__WHAT YOU HAVE TO DO__.
Please reproduce the records from the line that has "This screenshot has width=1679, height=1259." through the last record, swapping "Fill bucket" for "Paint bucket" and changing nothing else.

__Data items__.
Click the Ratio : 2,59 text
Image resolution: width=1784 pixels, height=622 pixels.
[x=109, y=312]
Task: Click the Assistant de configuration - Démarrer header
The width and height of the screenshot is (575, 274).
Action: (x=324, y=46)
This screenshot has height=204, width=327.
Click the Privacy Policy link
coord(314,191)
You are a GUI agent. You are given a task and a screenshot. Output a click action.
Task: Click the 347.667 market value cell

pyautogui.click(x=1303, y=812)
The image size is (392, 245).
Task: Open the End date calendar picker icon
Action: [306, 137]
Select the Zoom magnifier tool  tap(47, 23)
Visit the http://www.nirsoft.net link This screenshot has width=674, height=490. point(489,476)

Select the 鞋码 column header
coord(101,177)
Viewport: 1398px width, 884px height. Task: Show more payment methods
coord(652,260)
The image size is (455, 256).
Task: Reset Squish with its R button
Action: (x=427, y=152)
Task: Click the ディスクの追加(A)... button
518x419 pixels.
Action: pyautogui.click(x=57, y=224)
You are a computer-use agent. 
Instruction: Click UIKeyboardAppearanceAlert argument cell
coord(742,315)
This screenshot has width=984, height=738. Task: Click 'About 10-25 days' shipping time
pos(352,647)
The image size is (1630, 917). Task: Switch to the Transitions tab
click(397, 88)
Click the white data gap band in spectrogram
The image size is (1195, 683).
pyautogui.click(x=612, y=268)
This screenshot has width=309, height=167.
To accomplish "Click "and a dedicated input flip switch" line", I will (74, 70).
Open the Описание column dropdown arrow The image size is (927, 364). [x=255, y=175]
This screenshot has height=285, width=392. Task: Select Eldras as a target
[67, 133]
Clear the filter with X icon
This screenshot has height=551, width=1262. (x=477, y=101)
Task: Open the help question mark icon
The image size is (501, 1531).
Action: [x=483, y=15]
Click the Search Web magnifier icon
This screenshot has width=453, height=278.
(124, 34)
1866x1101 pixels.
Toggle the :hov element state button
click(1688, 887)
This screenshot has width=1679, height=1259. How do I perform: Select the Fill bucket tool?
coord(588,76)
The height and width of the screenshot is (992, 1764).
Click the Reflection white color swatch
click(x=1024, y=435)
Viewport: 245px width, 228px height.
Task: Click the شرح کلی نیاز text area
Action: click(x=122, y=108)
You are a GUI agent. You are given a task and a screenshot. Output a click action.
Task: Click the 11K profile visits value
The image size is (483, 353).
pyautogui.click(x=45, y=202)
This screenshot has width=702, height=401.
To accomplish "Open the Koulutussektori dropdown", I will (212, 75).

__RIGHT ANSWER__.
This screenshot has width=1679, height=1259. How do I perform: Select the Paint bucket tool?
coord(588,76)
The height and width of the screenshot is (992, 1764).
Click the Reflection white color swatch
click(x=1024, y=435)
Viewport: 245px width, 228px height.
Task: Click the شرح کلی نیاز text area
Action: click(x=122, y=108)
You are a GUI agent. You are given a task and a screenshot. Output a click action.
Task: Click the 11K profile visits value
The image size is (483, 353).
pyautogui.click(x=45, y=202)
This screenshot has width=702, height=401.
To accomplish "Open the Koulutussektori dropdown", I will (212, 75).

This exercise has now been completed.